Effects Of GW679769 On Bladder Nerve Function And Symptoms Of Overactive Bladder In Spinal Cord Injury Patients

GlaxoSmithKline (GSK)

Status and phase

Terminated

Phase 2

Conditions

Incontinence, Urinary and Urinary Bladder, Overactive

Overactive Bladder

Treatments

Drug: GW679769

Study type

Interventional

Funder types

Industry

Identifiers

NCT00332319

NKB104846

Details and patient eligibility

About

This is a two-part study in which Part A will assess the effects of GW679769 after 1 dose on the function of the nerves that supply the bladder. The technique for measuring the nerves function is called Neurometry. Part B will assess the effect of repeat doses of GW679769 on the bladder nerve function.

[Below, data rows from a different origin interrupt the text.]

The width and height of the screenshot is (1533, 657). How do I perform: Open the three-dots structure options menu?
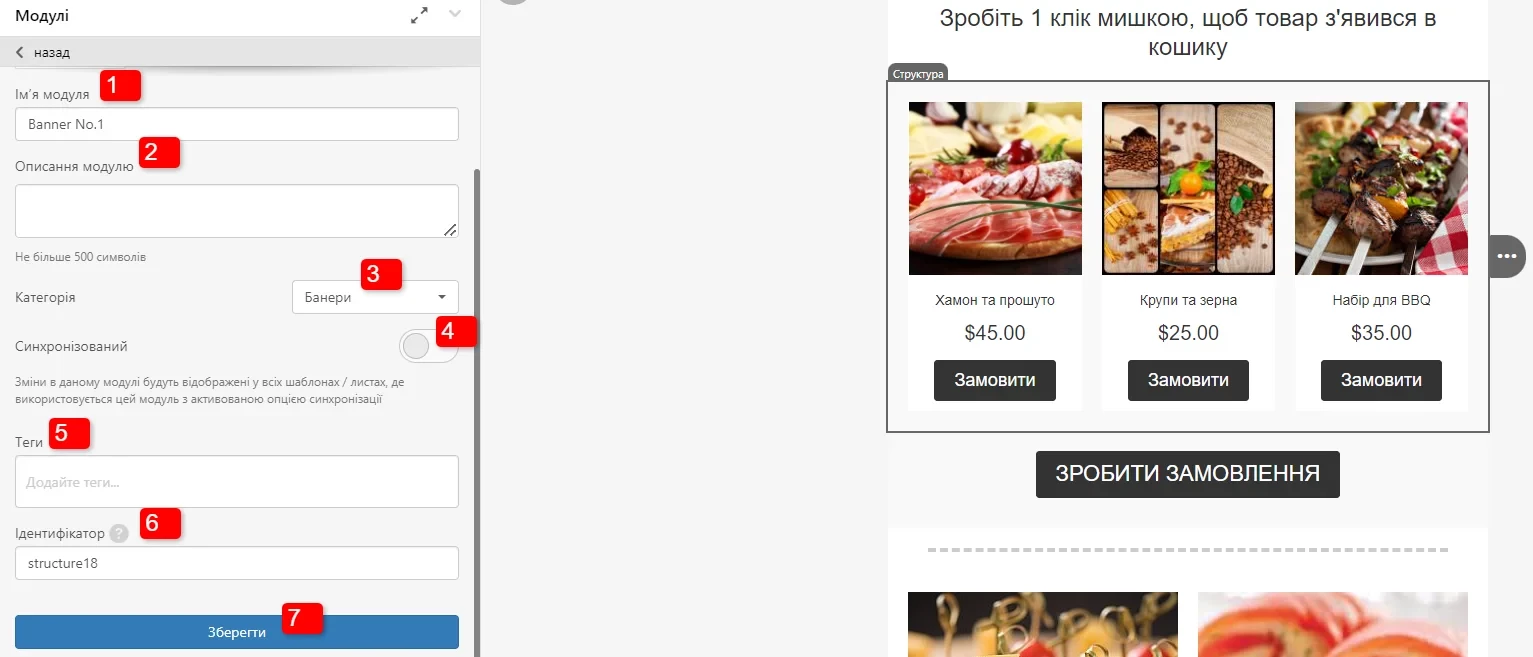(x=1507, y=256)
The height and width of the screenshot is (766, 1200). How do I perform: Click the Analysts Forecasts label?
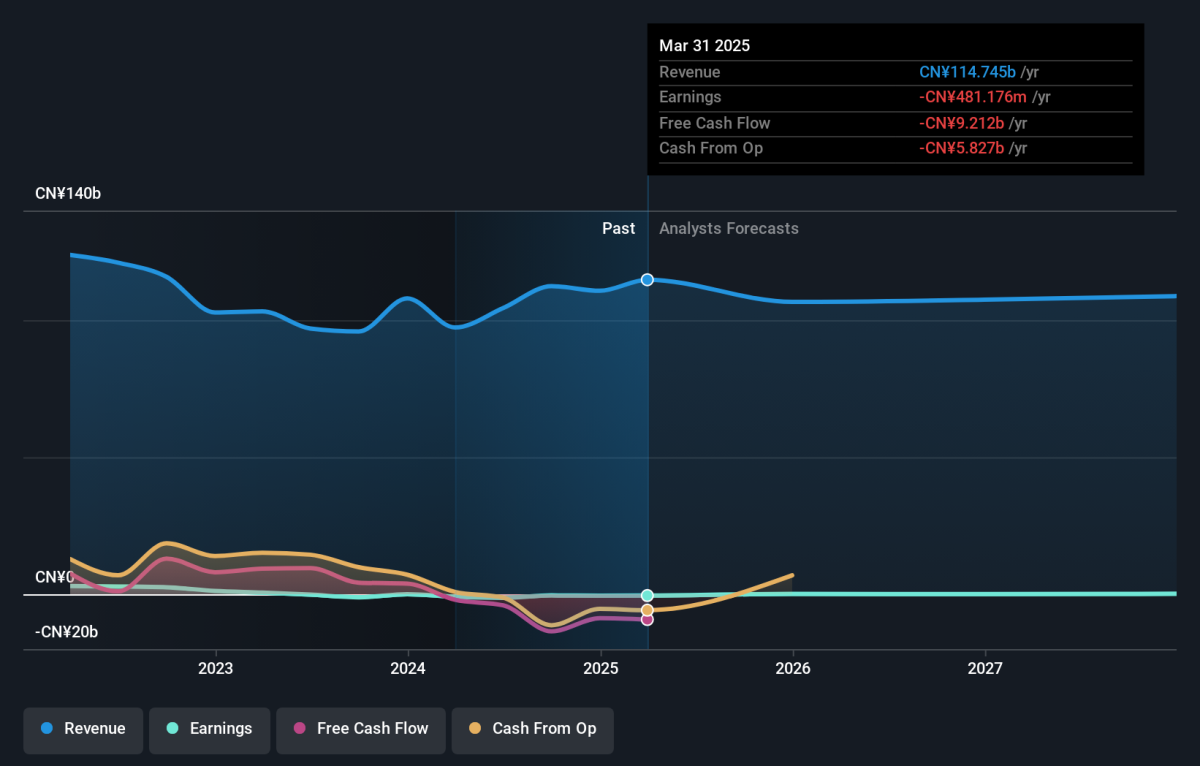click(x=729, y=229)
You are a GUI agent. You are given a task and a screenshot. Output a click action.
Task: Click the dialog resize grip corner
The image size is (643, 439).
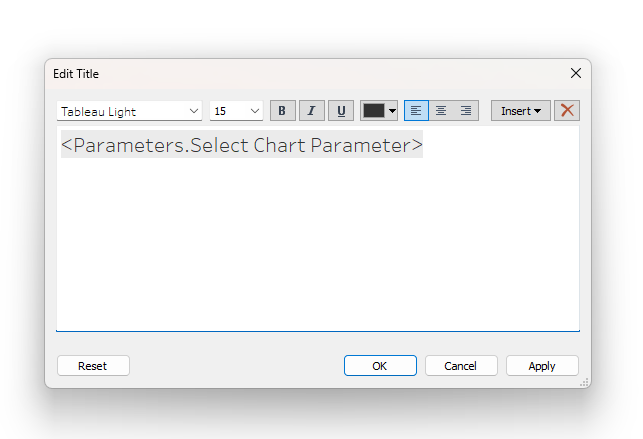pyautogui.click(x=585, y=382)
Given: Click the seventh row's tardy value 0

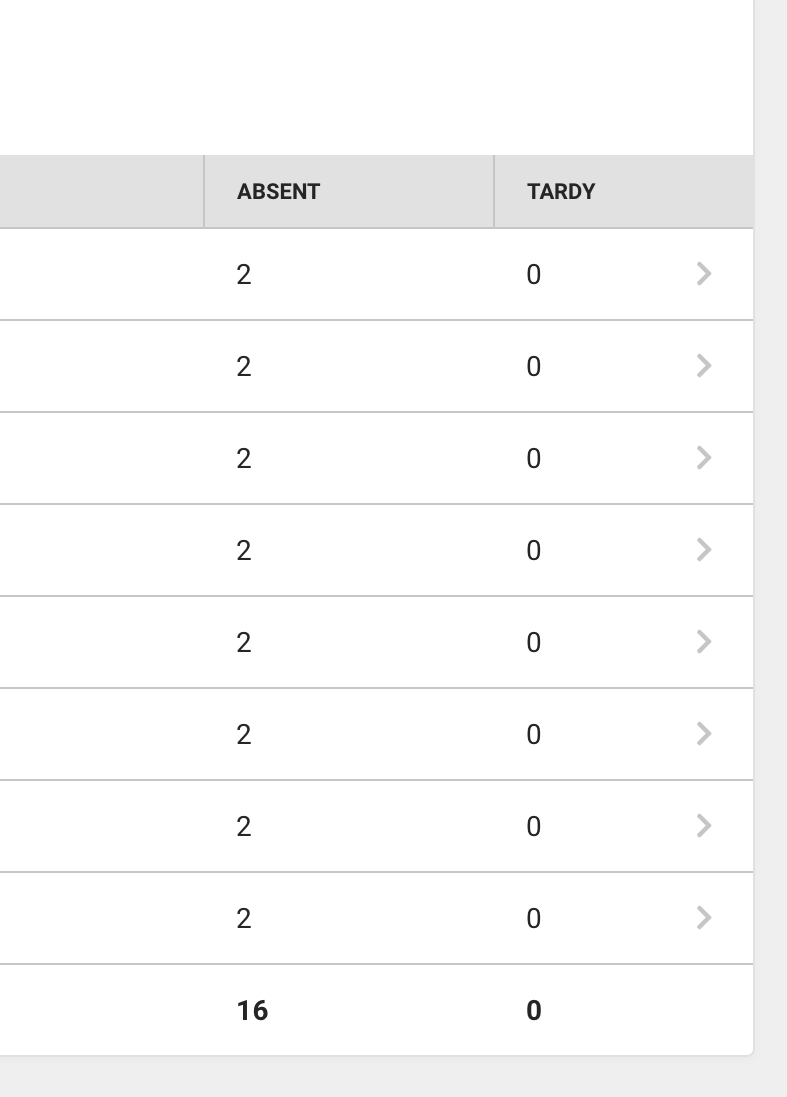Looking at the screenshot, I should pyautogui.click(x=534, y=826).
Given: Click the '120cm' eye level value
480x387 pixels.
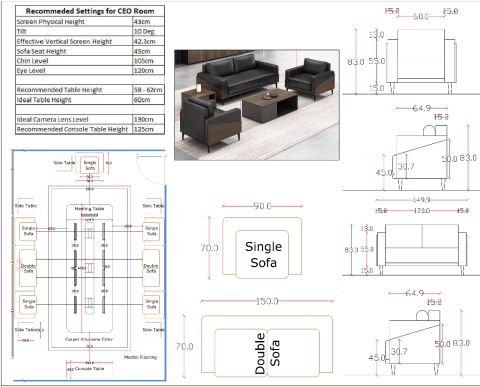Looking at the screenshot, I should [x=144, y=70].
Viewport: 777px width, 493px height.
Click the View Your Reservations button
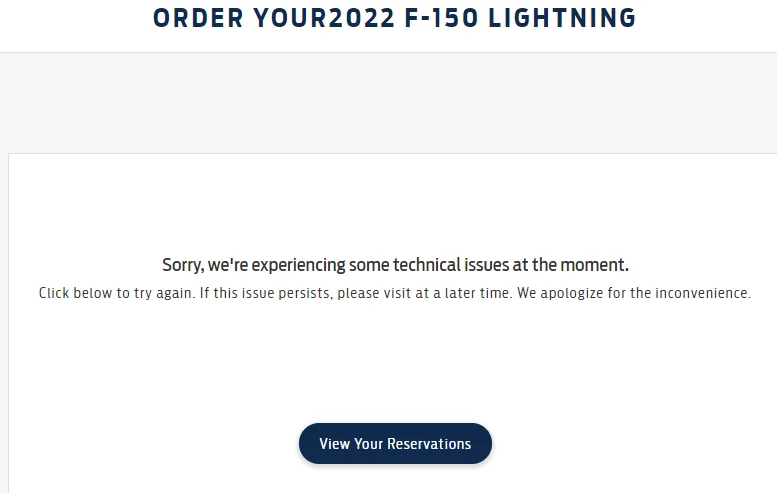[395, 443]
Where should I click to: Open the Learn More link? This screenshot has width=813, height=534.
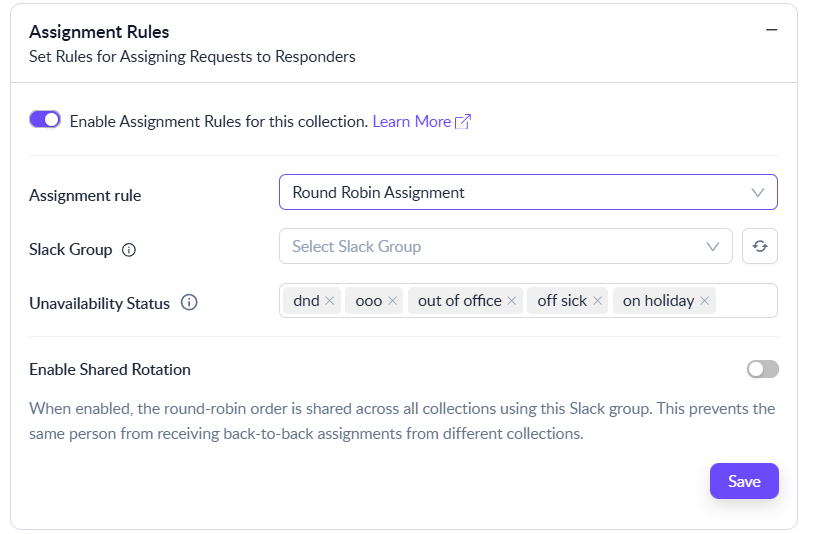[x=411, y=121]
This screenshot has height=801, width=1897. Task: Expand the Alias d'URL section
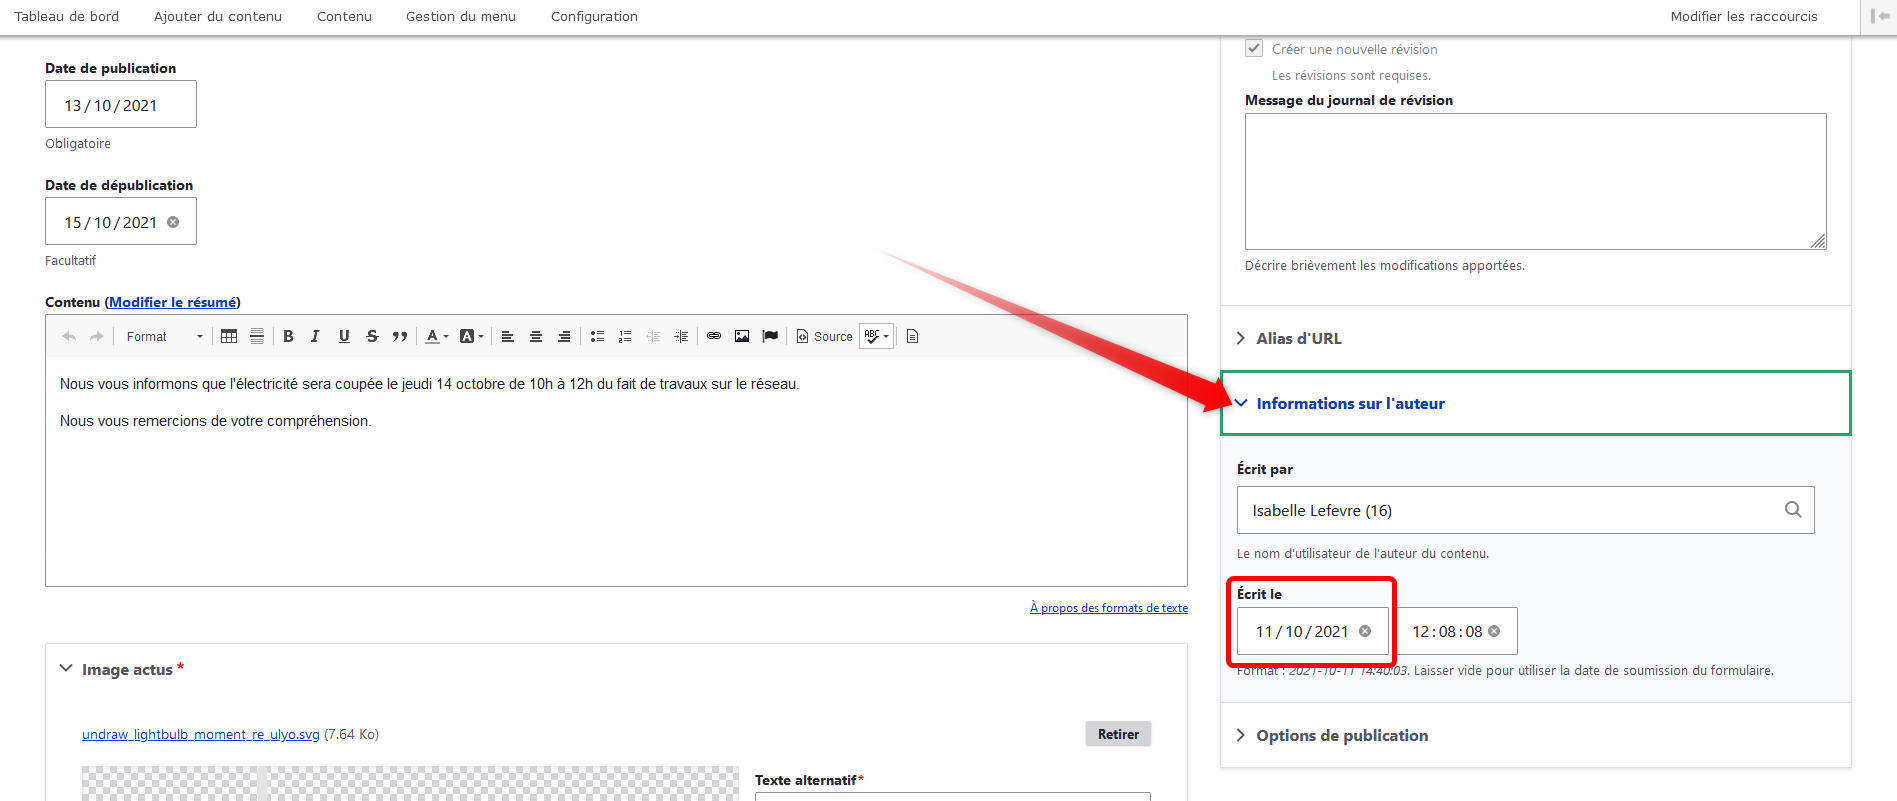(x=1298, y=339)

Part B will also assess the effects of the drug on overactive bladder symptoms using a three-day patient diary.

Full description

A randomized, double-blind, placebo-controlled study to evaluate the effects of GW679769 on Current Perception Threshold (CPT) following a single 150 mg dose (Part A) and to evaluate the effect of CPT and symptoms of overactive bladder following 28 days of repeat dosing with 120 mg GW679769 administered once daily (Part B) in patients with neurogenic bladder due to incomplete spinal cord injury

Enrollment

1 patient

Sex

All

Ages

18 to 65 years old

Volunteers

No Healthy Volunteers

Inclusion criteria

Spinal cord injury patients with overactive bladder symptoms including urge incontinence, urgency, frequency and night-time urination but without bladder related pain.
The injury must be above S1-3

Exclusion criteria

Spinal cord injury suffered within 6 months.
History of interstitial cystitis, radiation cystitis, pelvic irradiation, or myocardial infarction with 1 year prior to screening.
Pregnant or nursing females.
Patients who have had hypersensitivity to lidocaine.
Patients who are taking oral corticosteroids.
Patients with active peptic ulcer disease (PUD) and/or history of PUD of an unknown etiology.